*Task objective*
Return, word for word, a passage from the pictorial case study below: begin at the words "A couple of" and stop after the words "and differential diagnosis?".

Excerpt provided START

Pictorial Case Study

The case: This elderly man had at first been worried by what he described as itchy skin.

Widespread tense blisters filled with clear or blood-stained fluid
Widespread tense blisters filled with clear or blood-stained fluid

After some weeks he presented when a patchy urticarial-type rash developed. The GP asked whether he had used or eaten anything to which he might been allergic, but the patient thought this was unlikely. An oral antihistamine did, to an extent, ease his itch.

A couple of weeks later the patient was alarmed when widespread, tense blisters developed, particularly on his trunk, thighs and arms. Some of these were filled with clear or blood-stained fluid.

What is the diagnosis, management and differential diagnosis?

Diagnosis and management
A diagnosis of bullous pemphigoid was confirmed by direct immunofluorescence of fluid drained from a blister and biopsy for histology. Blood may also be checked for circulating IgG autoantibodies which are positive in 70 per cent of patients.

Bullous pemphigoid is thought to be a chronic autoimmune reaction affecting the basement membrane of the skin. It usually occurs in the middle aged or elderly and may occur in both men and women. It occasionally occurs in childhood.

The itchy crops of tense fluid-containing blisters may be preceded by an urticarial rash. Most commonly the rash presents symmetrically on the inner thighs and may spread to the limbs and trunk. Oral lesions can occur.

A positive diagnosis is important, prior to starting treatment, because treatment may need to continue for many months or years before long-term remission can be expected.High dosage oral steroids (prednisolone 40mg daily) continued until the condition is under control. Gradually the dose can then be reduced to maintenance levels.

Steroid-sparing agents such as azathioprine or methotrexate may be used.

A potent topical steroid may also be used on affected areas, and may reduce the requirement of oral prednisolone.

Secondary infection of the blistered area may occur, which can be treated with antibiotics.

Possible different diagnoses

  • Pemphigus vulgaris
  • Drug-induced bullous disorders
  • Dermatitis herpetiformis
  • Urticaria
  • Epidermolysis bullosa

Differential Diagnosis
Pemphigus vulgaris:

  • Rare autoimmune disease.
  • Cause unknown but genetic factors play a part.
  • Most common between ages of 50 and 60 but may occur at any age.
  • Usually presents with painful lesions on mucosal areas of the mouth and genital areas.
  • Flaccid blistered lesions on the skin quickly rupture causing painful erosions.
  • Skin biopsy required to confirm the diagnosis.

Excerpt provided END
Information provided START

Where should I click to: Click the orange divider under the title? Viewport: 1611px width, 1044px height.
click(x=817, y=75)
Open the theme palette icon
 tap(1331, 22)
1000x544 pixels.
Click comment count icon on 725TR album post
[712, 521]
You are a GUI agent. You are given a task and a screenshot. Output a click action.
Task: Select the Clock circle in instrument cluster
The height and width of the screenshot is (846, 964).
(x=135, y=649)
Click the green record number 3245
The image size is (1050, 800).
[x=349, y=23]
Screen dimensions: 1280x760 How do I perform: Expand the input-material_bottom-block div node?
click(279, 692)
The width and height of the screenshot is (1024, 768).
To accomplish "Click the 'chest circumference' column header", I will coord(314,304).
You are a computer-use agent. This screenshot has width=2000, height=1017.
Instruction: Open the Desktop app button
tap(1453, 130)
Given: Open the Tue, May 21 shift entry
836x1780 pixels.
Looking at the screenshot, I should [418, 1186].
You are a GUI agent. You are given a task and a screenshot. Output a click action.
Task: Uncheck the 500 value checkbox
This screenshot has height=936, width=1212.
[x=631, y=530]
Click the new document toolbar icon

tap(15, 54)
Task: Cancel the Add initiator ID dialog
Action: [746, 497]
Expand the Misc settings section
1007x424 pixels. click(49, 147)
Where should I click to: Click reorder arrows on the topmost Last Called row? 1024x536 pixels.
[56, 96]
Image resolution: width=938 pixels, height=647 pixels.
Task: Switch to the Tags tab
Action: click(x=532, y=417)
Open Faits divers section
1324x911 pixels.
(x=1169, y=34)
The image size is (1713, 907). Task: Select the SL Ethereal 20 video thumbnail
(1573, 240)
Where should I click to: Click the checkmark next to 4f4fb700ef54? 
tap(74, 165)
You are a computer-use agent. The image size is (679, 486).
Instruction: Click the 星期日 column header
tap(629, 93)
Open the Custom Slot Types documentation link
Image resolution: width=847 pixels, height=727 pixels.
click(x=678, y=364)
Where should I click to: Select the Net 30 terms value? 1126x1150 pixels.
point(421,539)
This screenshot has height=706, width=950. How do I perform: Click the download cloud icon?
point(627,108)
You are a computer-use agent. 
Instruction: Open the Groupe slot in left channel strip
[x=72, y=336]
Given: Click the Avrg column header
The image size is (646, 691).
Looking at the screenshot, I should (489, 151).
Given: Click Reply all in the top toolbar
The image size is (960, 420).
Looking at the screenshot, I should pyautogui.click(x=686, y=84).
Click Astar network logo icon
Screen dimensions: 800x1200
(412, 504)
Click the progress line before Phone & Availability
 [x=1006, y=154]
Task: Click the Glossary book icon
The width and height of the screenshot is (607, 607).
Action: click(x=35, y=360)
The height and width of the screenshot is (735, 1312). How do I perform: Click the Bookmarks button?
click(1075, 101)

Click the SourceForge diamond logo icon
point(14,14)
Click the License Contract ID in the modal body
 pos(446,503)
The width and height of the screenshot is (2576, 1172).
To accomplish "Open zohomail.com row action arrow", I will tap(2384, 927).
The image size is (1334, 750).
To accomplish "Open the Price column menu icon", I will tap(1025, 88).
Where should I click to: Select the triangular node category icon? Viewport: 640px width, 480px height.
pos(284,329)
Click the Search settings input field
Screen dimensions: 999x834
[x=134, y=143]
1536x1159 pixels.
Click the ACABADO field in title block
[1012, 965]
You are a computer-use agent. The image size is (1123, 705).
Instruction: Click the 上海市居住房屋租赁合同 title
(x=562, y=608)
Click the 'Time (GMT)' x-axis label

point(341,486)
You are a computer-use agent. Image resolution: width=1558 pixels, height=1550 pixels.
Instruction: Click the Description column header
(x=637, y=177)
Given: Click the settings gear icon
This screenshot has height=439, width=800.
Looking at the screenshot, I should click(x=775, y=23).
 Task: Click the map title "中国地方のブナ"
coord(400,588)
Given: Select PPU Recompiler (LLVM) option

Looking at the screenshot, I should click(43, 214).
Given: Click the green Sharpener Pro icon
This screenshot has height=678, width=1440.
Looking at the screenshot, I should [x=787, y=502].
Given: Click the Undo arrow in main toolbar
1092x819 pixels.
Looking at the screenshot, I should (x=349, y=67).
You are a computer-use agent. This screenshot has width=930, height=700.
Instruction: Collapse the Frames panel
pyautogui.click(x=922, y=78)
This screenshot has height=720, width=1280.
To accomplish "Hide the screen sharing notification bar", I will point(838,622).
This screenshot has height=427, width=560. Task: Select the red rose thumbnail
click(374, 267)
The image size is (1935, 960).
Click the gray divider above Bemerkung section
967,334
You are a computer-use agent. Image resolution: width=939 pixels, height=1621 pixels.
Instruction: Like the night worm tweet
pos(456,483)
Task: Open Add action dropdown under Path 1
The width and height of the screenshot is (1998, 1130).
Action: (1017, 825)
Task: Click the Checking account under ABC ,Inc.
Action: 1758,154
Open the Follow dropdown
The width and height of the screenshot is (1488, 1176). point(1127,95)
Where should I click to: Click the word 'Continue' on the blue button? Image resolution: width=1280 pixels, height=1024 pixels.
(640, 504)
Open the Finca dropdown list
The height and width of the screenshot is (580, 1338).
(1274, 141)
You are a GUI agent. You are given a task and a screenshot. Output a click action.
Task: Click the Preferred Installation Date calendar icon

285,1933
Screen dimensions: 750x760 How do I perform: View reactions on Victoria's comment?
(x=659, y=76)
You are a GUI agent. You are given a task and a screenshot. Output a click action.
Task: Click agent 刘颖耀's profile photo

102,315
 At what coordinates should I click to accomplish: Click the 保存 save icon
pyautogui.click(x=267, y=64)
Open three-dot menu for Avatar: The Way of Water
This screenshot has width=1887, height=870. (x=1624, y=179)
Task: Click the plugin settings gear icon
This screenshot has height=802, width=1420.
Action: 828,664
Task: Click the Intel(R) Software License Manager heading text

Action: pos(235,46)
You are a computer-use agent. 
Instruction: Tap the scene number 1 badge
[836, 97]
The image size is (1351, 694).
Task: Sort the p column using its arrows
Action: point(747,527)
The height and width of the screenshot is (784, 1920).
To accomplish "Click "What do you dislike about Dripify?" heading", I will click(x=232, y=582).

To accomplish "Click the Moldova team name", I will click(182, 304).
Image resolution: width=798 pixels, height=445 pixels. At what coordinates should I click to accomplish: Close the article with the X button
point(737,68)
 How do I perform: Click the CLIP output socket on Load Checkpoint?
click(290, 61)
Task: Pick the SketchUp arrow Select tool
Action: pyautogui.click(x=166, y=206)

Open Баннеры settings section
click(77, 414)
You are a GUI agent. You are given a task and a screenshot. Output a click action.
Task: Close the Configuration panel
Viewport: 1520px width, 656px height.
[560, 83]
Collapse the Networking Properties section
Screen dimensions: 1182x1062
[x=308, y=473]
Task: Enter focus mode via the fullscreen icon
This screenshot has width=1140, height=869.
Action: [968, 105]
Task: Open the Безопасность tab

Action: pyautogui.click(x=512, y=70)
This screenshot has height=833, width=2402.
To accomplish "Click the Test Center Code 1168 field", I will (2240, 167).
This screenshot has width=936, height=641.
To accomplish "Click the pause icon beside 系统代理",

Information provided END

*Written answer*
A couple of weeks later the patient was alarmed when widespread, tense blisters developed, particularly on his trunk, thighs and arms. Some of these were filled with clear or blood-stained fluid.

What is the diagnosis, management and differential diagnosis?